Back to my research: Kristina Hulvershorn defines compassion as “an awareness of another’s suffering and a willingness to help address it.” These days, however, we have invented a host of new ways in which we can help others, even those at a great distance. I can sign online petitions to show my displeasure for behaviors that I deem hurtful to people in need (including myself). I can donate money online, as I did last week, to provide support for the DRW Boxing Club in Chicago, started by a friend of my youngest daughter. My resources are limited, though, which forces me to make decisions about what compassionate actions are most important to take. But still it’s action, which sprang from empathy and resulted in a compassionate act.

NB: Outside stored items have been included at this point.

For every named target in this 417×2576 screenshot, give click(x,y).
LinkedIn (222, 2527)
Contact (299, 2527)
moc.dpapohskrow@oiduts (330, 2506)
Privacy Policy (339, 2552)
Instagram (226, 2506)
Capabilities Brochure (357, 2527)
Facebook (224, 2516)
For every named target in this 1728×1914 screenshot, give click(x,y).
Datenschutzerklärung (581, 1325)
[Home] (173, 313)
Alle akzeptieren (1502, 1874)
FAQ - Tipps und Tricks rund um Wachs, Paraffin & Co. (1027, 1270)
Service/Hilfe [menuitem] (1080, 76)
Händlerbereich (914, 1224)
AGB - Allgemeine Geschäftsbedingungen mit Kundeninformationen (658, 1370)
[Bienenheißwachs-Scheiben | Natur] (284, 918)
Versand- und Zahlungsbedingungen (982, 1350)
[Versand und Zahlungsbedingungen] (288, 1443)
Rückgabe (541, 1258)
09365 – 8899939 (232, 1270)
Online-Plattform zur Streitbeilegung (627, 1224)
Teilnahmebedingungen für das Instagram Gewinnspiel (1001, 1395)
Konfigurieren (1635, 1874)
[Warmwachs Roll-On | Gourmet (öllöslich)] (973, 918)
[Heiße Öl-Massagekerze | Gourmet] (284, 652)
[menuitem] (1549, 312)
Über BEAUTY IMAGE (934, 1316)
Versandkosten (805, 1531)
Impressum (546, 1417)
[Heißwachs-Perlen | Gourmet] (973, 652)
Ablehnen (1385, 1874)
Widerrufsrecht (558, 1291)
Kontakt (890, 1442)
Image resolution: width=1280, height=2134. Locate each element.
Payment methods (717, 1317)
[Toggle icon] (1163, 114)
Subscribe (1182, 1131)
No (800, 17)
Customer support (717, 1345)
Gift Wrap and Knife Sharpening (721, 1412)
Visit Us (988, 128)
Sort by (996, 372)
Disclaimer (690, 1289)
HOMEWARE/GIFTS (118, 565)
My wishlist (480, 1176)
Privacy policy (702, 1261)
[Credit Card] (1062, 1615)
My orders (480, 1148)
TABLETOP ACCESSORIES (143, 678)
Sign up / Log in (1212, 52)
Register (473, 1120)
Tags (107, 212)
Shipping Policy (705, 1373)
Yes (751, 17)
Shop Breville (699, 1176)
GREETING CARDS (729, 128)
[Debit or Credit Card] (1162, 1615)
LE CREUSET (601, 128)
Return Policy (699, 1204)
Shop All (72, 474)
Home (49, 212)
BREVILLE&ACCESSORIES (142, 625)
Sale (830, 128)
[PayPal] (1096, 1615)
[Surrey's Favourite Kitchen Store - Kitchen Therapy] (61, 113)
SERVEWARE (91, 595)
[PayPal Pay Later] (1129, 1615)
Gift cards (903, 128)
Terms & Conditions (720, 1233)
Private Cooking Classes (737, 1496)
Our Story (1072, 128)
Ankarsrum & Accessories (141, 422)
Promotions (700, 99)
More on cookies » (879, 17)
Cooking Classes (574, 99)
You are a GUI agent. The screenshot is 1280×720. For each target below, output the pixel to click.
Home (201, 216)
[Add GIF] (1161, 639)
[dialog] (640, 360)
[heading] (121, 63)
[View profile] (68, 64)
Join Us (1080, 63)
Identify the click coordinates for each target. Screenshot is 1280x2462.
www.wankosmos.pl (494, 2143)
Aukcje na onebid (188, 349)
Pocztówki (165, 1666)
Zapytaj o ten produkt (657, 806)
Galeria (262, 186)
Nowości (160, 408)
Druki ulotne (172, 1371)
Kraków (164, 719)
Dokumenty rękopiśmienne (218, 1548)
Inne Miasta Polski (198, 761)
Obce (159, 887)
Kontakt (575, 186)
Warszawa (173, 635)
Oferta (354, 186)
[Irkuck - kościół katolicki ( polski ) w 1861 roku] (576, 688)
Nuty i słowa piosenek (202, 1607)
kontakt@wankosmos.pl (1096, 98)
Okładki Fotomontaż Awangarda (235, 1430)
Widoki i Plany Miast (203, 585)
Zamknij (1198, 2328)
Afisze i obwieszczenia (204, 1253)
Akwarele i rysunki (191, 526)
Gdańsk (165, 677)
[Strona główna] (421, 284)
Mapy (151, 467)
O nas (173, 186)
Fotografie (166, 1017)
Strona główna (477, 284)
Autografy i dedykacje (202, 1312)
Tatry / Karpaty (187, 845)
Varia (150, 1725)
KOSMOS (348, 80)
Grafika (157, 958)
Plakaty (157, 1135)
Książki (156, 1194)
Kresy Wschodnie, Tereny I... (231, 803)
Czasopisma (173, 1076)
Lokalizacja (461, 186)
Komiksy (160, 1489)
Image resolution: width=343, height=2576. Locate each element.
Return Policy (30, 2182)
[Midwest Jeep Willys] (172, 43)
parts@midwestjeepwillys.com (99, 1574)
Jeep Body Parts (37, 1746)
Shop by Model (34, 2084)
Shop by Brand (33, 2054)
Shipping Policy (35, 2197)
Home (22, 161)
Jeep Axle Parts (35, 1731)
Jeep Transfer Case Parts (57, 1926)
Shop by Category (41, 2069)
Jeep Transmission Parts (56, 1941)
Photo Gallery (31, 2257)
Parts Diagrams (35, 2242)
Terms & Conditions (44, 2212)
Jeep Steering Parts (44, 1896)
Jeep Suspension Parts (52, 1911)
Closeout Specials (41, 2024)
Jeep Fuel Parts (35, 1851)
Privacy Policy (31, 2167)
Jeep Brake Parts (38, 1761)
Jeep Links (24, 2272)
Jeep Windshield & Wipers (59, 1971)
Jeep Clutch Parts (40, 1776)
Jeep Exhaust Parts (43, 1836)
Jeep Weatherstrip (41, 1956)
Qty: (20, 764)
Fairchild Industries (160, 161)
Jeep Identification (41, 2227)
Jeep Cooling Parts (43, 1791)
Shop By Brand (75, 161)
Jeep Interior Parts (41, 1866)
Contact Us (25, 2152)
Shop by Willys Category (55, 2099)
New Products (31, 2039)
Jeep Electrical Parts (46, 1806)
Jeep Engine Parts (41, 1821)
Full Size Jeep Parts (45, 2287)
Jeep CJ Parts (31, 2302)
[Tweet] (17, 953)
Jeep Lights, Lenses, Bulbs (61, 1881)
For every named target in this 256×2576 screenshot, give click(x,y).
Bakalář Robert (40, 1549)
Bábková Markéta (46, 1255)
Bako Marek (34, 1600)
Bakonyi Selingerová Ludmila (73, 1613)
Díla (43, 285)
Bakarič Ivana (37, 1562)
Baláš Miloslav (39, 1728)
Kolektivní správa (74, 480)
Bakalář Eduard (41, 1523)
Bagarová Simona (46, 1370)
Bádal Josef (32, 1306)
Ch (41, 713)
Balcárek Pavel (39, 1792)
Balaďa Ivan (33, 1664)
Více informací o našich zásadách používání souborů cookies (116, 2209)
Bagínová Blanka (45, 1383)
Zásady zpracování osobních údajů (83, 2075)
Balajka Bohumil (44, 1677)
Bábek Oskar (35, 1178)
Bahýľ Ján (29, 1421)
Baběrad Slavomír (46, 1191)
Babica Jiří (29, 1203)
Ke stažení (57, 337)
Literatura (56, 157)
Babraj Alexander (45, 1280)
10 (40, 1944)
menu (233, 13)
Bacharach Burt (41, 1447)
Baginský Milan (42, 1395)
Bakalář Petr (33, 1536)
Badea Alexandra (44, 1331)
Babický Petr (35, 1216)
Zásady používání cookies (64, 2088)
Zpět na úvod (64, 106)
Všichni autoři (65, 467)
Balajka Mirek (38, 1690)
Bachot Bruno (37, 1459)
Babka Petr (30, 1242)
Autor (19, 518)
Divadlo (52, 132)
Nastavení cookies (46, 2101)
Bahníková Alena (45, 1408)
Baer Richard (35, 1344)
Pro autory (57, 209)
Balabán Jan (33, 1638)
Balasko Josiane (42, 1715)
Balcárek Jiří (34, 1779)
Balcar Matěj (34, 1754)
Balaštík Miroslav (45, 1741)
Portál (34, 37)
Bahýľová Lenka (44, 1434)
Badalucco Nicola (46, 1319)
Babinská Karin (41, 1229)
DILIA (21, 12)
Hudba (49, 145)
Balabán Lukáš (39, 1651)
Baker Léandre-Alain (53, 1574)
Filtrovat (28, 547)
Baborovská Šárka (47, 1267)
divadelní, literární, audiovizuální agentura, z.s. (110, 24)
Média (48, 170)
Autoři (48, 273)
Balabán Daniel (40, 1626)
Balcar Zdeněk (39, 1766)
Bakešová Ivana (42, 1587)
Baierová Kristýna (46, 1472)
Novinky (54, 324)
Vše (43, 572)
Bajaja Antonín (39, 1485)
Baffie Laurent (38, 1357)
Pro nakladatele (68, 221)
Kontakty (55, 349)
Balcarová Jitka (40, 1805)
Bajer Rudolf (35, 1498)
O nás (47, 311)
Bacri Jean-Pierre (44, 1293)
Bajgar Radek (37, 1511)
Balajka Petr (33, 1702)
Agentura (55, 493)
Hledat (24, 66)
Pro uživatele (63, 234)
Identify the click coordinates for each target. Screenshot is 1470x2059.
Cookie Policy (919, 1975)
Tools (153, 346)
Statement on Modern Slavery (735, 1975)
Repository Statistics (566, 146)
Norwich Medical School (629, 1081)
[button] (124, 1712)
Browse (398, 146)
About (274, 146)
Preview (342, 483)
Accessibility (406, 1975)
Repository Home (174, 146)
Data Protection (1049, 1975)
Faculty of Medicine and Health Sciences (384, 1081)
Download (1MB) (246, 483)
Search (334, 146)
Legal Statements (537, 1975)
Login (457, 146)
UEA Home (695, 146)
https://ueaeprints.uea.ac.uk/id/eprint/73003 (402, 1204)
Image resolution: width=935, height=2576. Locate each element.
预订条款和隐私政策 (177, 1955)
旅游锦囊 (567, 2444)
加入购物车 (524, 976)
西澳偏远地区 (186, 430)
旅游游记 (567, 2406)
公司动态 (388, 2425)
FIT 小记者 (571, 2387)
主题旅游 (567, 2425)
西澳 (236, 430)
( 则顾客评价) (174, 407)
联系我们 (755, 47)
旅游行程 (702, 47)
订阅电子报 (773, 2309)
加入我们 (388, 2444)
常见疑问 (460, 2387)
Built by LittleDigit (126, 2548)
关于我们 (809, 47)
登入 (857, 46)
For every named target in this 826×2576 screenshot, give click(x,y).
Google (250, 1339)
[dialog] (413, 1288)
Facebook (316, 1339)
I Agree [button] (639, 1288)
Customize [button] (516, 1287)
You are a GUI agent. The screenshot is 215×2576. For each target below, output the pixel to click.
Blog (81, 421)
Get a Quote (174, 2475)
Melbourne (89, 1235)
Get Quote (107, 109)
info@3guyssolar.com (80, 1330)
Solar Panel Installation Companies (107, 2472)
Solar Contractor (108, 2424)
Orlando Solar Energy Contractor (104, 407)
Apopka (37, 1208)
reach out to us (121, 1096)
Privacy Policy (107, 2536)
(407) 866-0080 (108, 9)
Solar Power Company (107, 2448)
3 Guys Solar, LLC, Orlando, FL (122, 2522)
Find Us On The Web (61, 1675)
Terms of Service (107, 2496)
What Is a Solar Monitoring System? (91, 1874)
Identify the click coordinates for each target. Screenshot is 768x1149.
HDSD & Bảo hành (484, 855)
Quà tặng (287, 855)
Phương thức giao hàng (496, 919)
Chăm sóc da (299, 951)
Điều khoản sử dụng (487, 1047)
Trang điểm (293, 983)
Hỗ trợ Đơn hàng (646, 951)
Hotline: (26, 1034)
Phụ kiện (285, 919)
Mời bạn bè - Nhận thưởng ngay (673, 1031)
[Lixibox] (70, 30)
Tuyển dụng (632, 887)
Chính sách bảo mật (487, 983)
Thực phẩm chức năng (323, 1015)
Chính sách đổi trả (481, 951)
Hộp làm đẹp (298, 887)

And, as it turns out, it’s action that is good for me! Which is, of course, immensely (if rather selfishly) satisfying. It seems that scientists mapping the biological basis of compassion discovered that it has a deep evolutionary purpose. This research revealed that when we feel compassion, our heart rate slows down, we secrete the “bonding hormone” oxytocin, and regions of our brain linked to empathy, caregiving, and feelings of pleasure light up, which often results in our wanting to approach and care for other people. So feelings of compassion are beneficial to our health, and even to the well-being over time of our entire species.

For many years my favorite part of the Christmas season has been buying gifts that I absolutely know will give pleasure to people I love. And it turns out that such loving, empathetic, and maybe even compassionate acts are good for me too! Far out, as we used to say when I was a much younger and less-compassionate person. Far out indeed.